When respondents were asked what they viewed as the biggest perceived value of social tools, the ability to get better job candidates, improve employee engagement and improve workforce collaboration were at the top of the list.
Workforce Analytics
After years of talk but little action, there were important breakthroughs on the workforce analytics front last year, experts noted. Lisa Rowan, research vice president of HR and talent management services at research firm IDC, said some analytics software has taken important steps, citing a product from one major vendor that helps predict defection of top talent. 

“It’s an empirical and data-based approach to determining employees’ flight risks,” Rowan explained. “What organizations have been doing for years is simply asking managers to check a box about who they think are flight risks. This is a far more objective way of determining that.”
More HR vendors are also compiling benchmarking data from the mountains of customer information they manage, according to Rowan. “They can deliver back information that employers can examine and bump their own data up against.”
On the recruiting side, Orler has seen improvements in predictive analytics software. “I’ve been talking about it for five years, and this past year is the first I’ve seen products that can truly tackle it,” she said.

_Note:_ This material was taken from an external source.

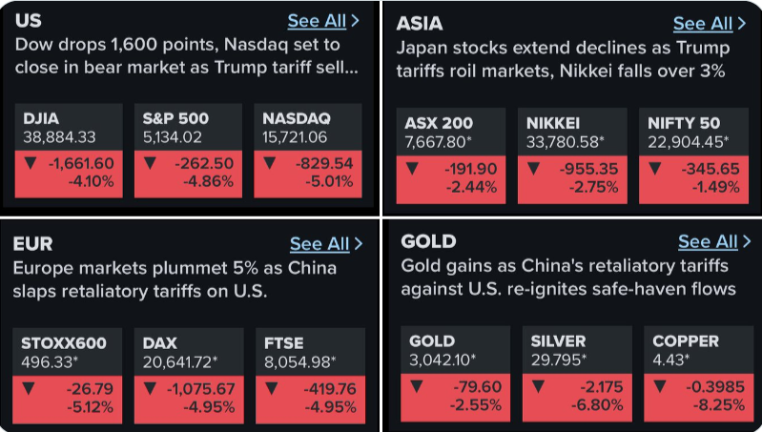The height and width of the screenshot is (432, 762).
Task: Open the Gold gains safe-haven flows headline
Action: pyautogui.click(x=568, y=276)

For example, if a recruiter plans to hire for tough-to-fill jobs in a certain geography, these analytics tools can identify competitors that’ve listed similar jobs in the past six months, how long those jobs were published, how many job seekers exist in the community network and more. “So the tool might come back with a projection like, it’ll take you four months to fill the position and you’ll have 40 people to consider locally,” Orler said. “You can leverage that intelligence to help set your recruiting strategy.”
HR Record-keeping
Not only multinationals and midsize businesses are benefiting from innovations in HR technology. Small organizations, such as The Starter League in Chicago, a school that teaches Web-design skills, are using new software tools to better manage HR data and to automate time-consuming tasks. The Starter League uses software from Chicago-based vendor Kin for timekeeping, onboarding and consolidating employee records in a more secure fashion.

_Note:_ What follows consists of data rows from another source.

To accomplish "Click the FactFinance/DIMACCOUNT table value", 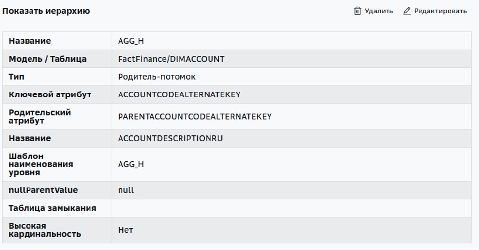I will pyautogui.click(x=171, y=59).
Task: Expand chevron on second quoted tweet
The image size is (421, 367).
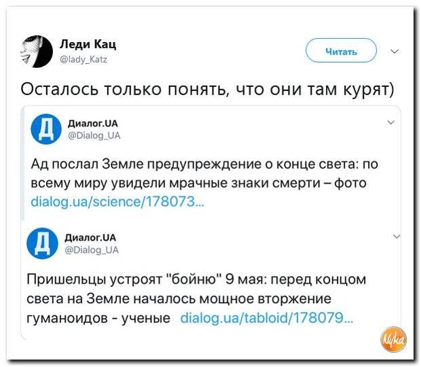Action: [397, 235]
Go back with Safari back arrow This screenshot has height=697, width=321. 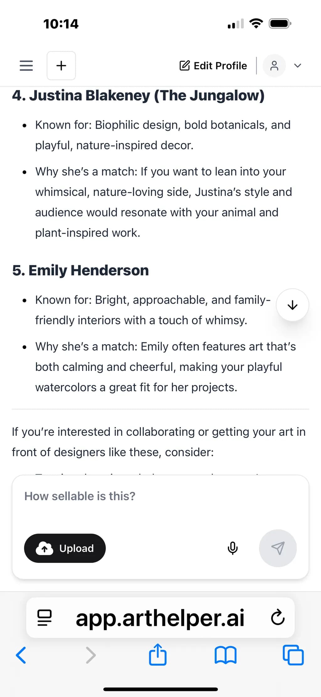(x=21, y=655)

“We had been using spreadsheets to manage employee time off, but now Kin automates it and does all the calculations for us,” said Vincent Cabansag, director of operations at The Starter League.
“The software gives me a high-level overview of the days off of everyone on our team, how much time they have left and more. It’s saved a tremendous amount of time.”
Benefits Communication
The “consumerization” of HR technology, a movement designed to give employees more user-friendly experiences with corporate systems, has also extended to benefits communication. At NVIDIA, a visual-computing company in Santa Clara, Calif., Luke Morgan, senior manager of internal compensation, wanted to create a one-stop-shop benefits communication portal to get employees more engaged and informed about their benefits packages. He turned to cloud-based software from vendor Thomsons Online Benefits.
“We call it the Benefits Box, where employees can easily get all of their information in one place through single sign on,” said Morgan. “The employee experience was really fragmented prior to it. People had to contact HR if they wanted one thing, managers if they wanted another, and external advisors or brokers if they needed certain benefits information. We also wanted employees to have an improved benefits-enrollment experience and a better understanding of what they’re paying for benefits versus the company contribution.”
Early results have been strong, Morgan said, with 50 percent of NVIDIA employees signing in to the Benefits Box the day it launched and 70 percent of nonparticipating employees enrolling in the company’s retirement program as part of the initiative.
Dave Zielinski is a business journalist in Minneapolis.